A possible approach would be to check for the actual widget under the mouse using QApplication.widgetAt() whenever the window is resized, but, as the documentation also suggests, the function can be slow. If opaque resizing is enabled (all widget contents are dynamically resized when resizing the window from the edges), the function is actually very costly in terms of performance, as even a single pixel change in size will potentially check the whole widget tree for the given coordinates.

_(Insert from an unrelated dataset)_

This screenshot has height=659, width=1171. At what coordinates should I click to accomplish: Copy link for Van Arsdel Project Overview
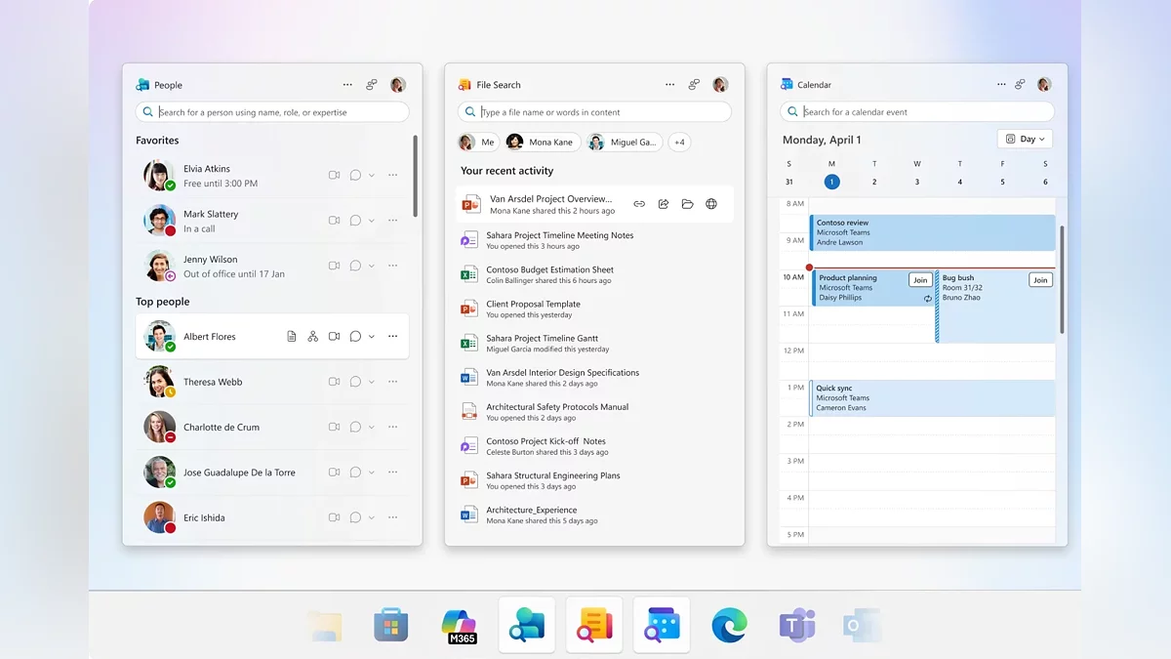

Since you will probably be interested in updating the buttons only when the window state changes, the work around is to set an internal state flag for the state change and call updates only when required by installing an event filter on the main window (the parent of the title bar) that eventually triggers the function when the state has actually been changed:

class TitleBar(QFrame):
    windowStateChange = False
    def __init__(self, main_window):
        super().__init__()
        main_window.installEventFilter(self)
        # ...

    def eventFilter(self, obj, event):
        if event.type() == QEvent.Type.WindowStateChange and obj.windowState():
            self.windowStateChange = True
        elif event.type() == QEvent.Type.Resize and self.windowStateChange:
            self.windowStateChange = False
            cursor = QCursor.pos()
            widgetUnderMouse = QApplication.widgetAt(cursor)
            for button in self.resize_button, self.maximize_button:
                if button.isVisible():
                    underMouse = widgetUnderMouse == button
                    if underMouse != button.testAttribute(Qt.WA_UnderMouse):
                        button.setAttribute(Qt.WA_UnderMouse, underMouse)
                    button.update()
        return super().eventFilter(obj, event)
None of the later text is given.